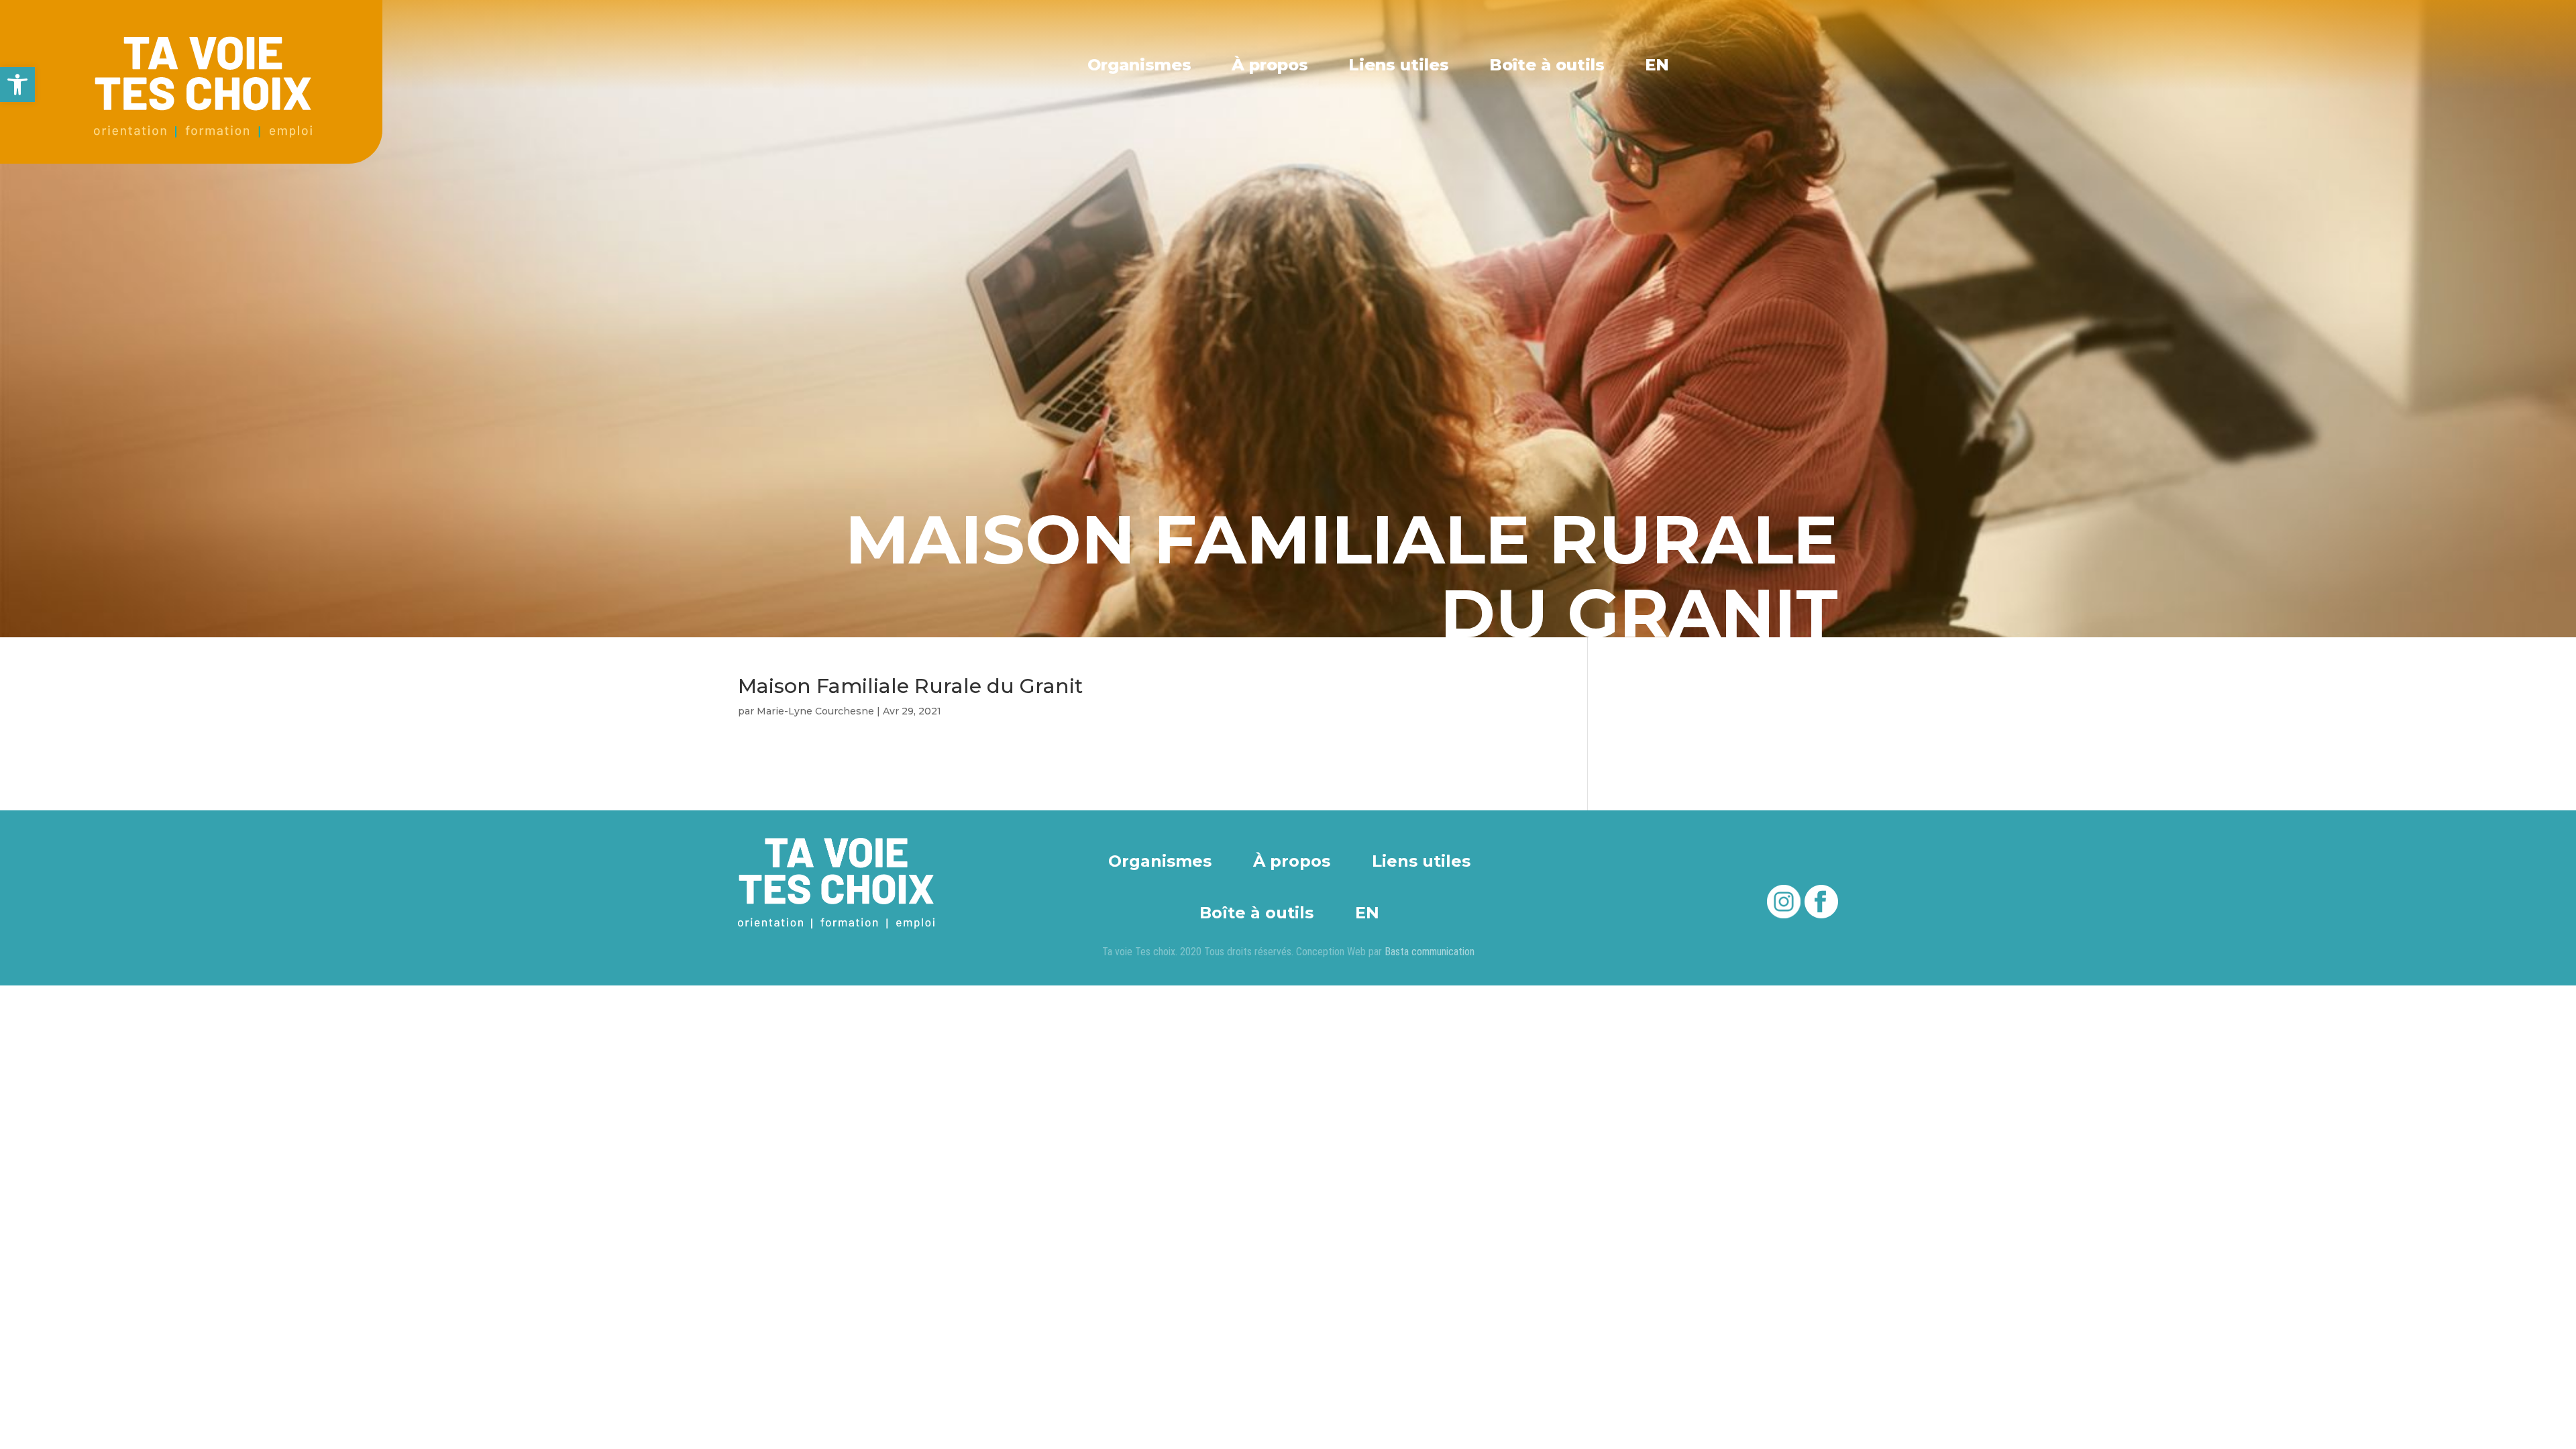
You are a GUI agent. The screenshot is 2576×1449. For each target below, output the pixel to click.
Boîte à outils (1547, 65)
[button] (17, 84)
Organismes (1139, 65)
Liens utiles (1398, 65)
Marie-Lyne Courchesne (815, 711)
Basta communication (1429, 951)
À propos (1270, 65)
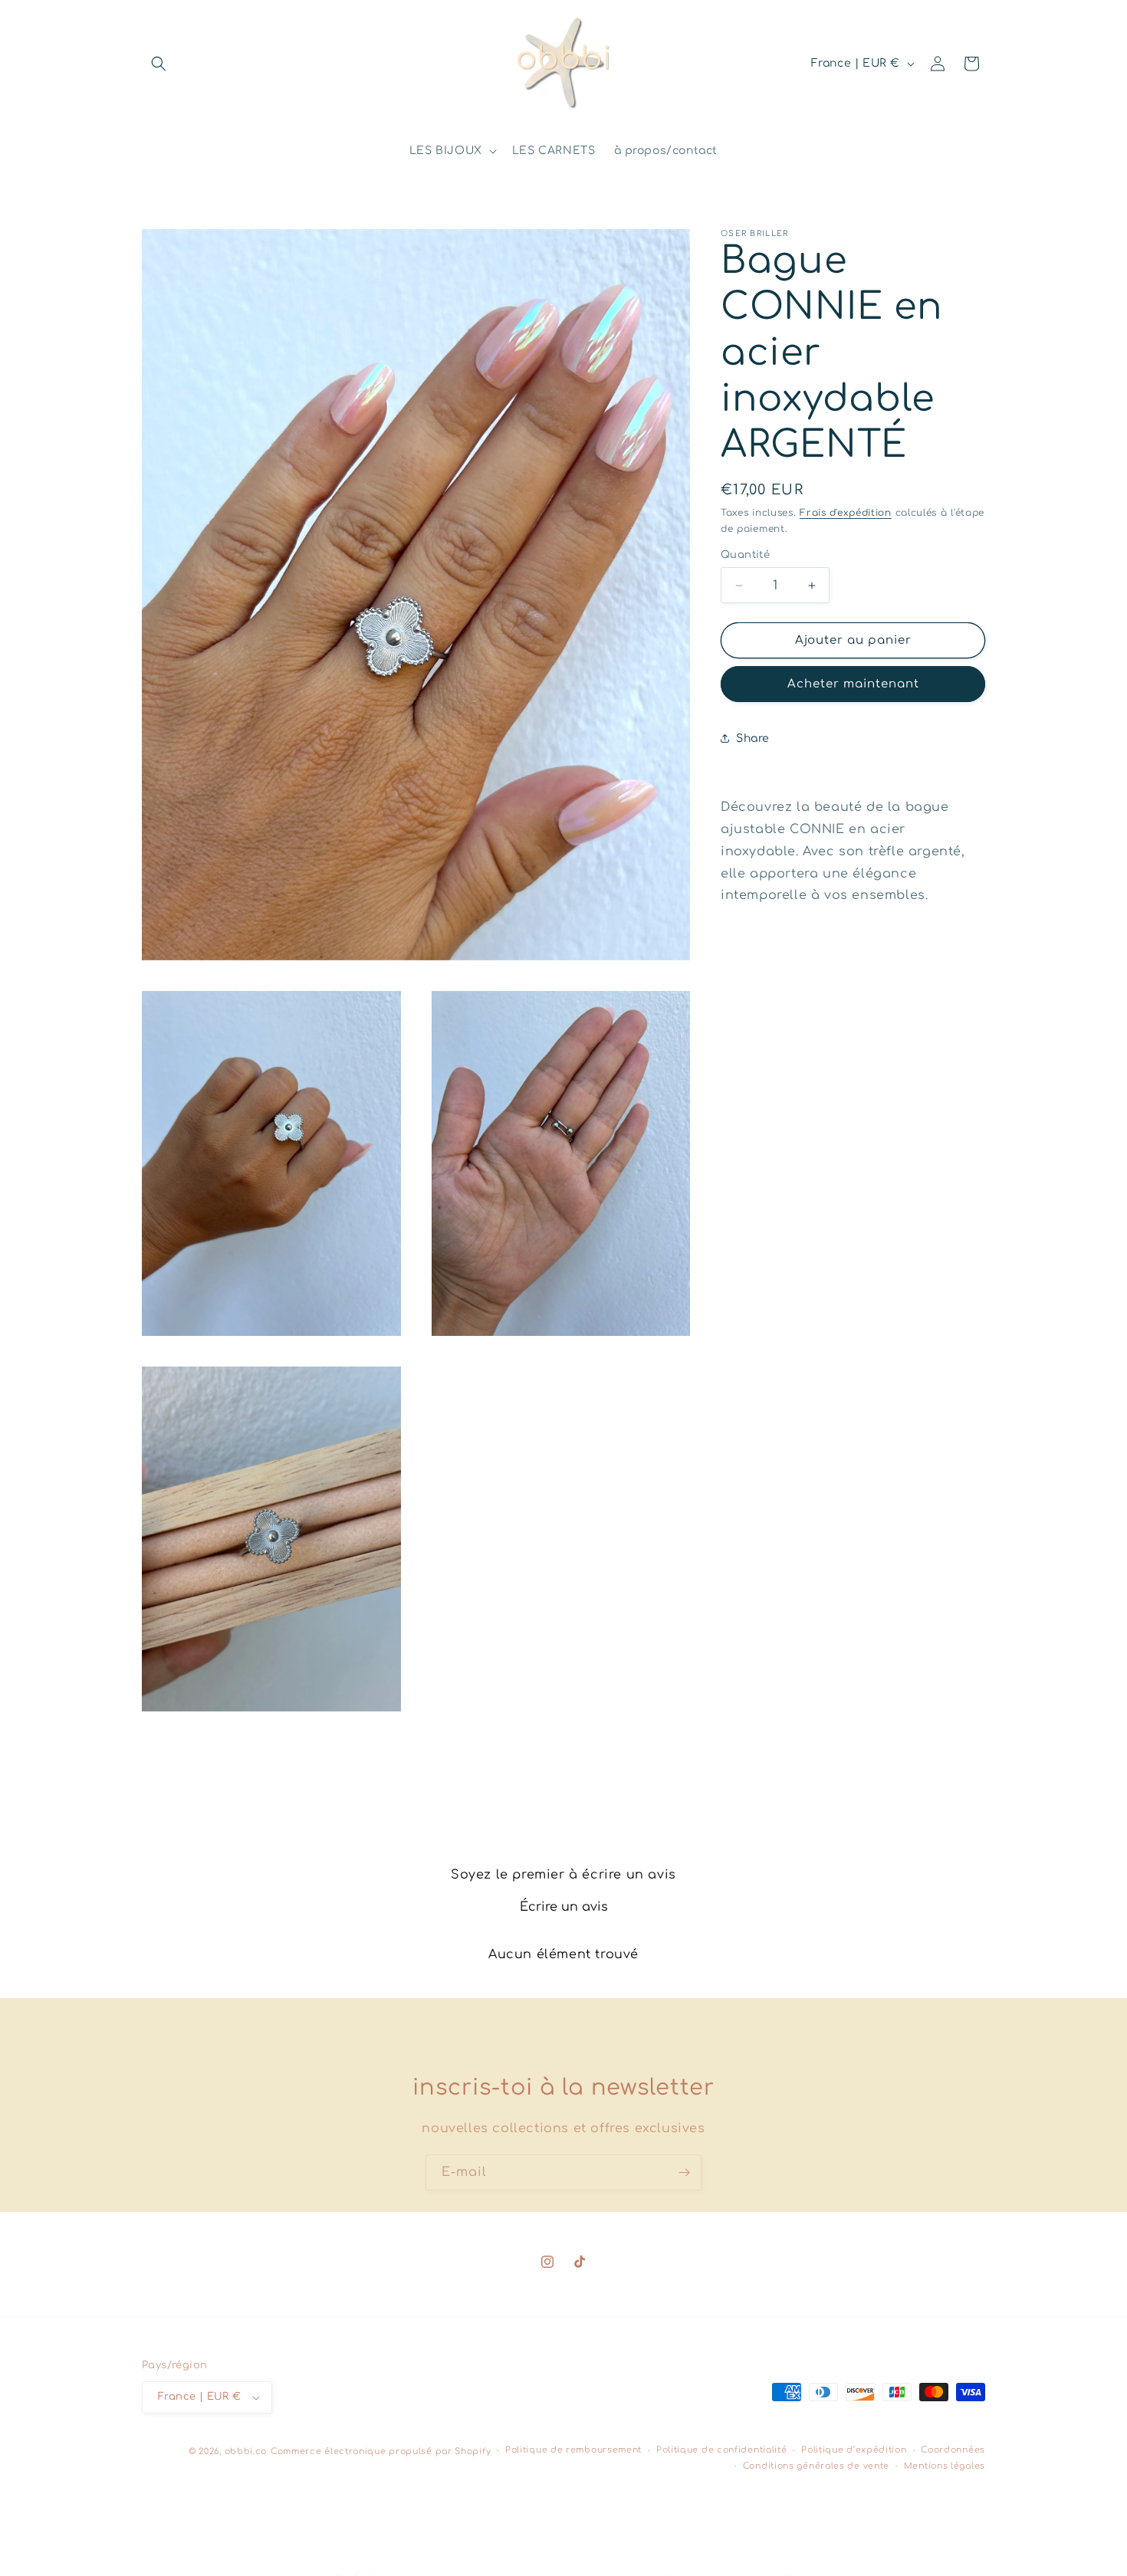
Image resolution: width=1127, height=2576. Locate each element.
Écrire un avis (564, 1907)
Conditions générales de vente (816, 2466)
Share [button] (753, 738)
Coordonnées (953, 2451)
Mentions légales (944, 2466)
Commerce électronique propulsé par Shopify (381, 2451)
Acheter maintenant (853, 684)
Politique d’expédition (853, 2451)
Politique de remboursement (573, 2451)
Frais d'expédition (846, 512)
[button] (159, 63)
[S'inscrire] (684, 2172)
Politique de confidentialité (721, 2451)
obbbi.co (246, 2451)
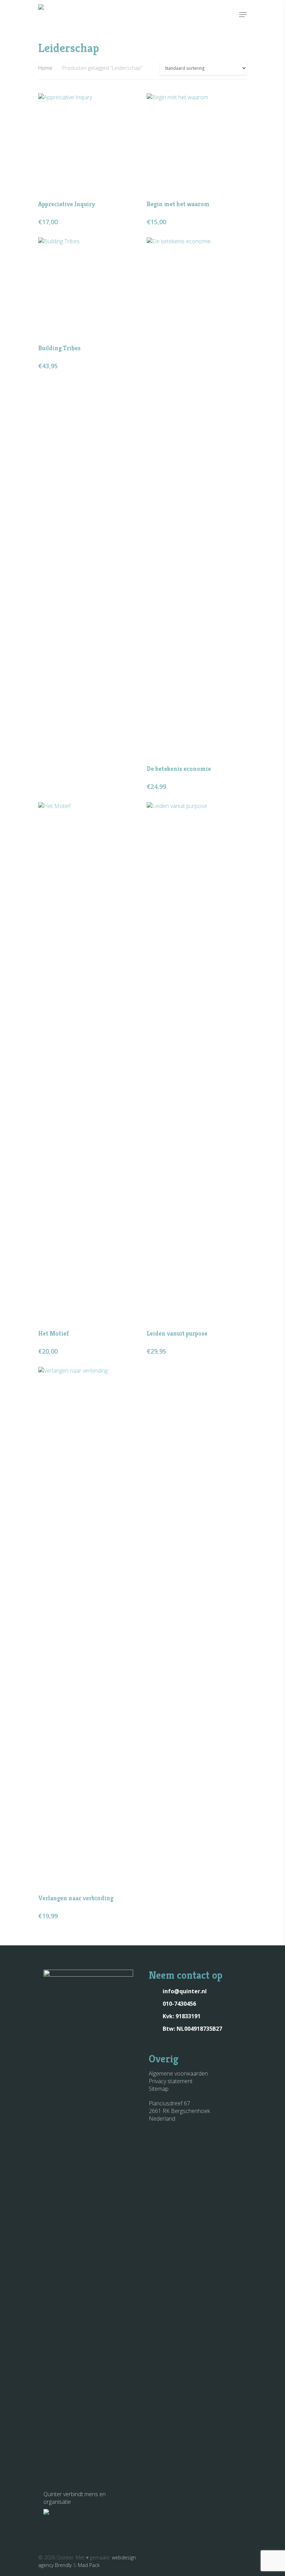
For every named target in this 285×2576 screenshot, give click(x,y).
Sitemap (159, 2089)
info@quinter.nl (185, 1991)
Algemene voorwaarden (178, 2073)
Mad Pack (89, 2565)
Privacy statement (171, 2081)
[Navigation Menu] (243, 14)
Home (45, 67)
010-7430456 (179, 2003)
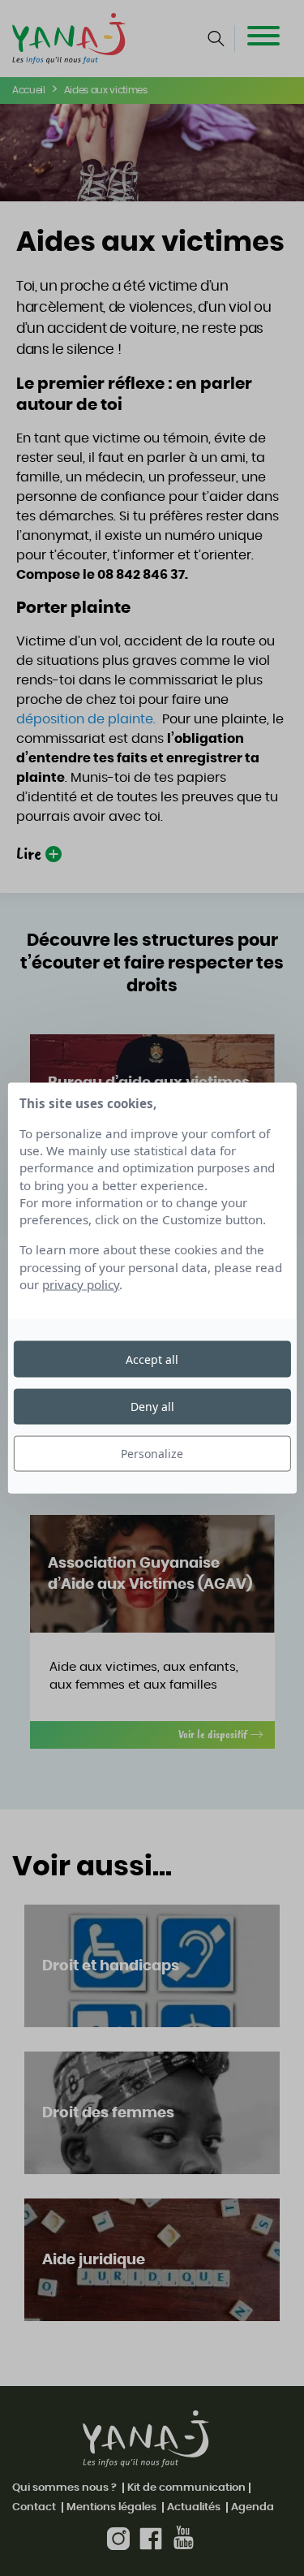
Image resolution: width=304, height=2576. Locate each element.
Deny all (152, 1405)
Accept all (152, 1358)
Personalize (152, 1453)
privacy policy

• [Task details] Out of the records above, pull each line containing the word "Image".

• [Output for this task]
Image resolution: width=1127, height=2576. Locate each element.
Image resolution: width=304, height=2576. Locate each element.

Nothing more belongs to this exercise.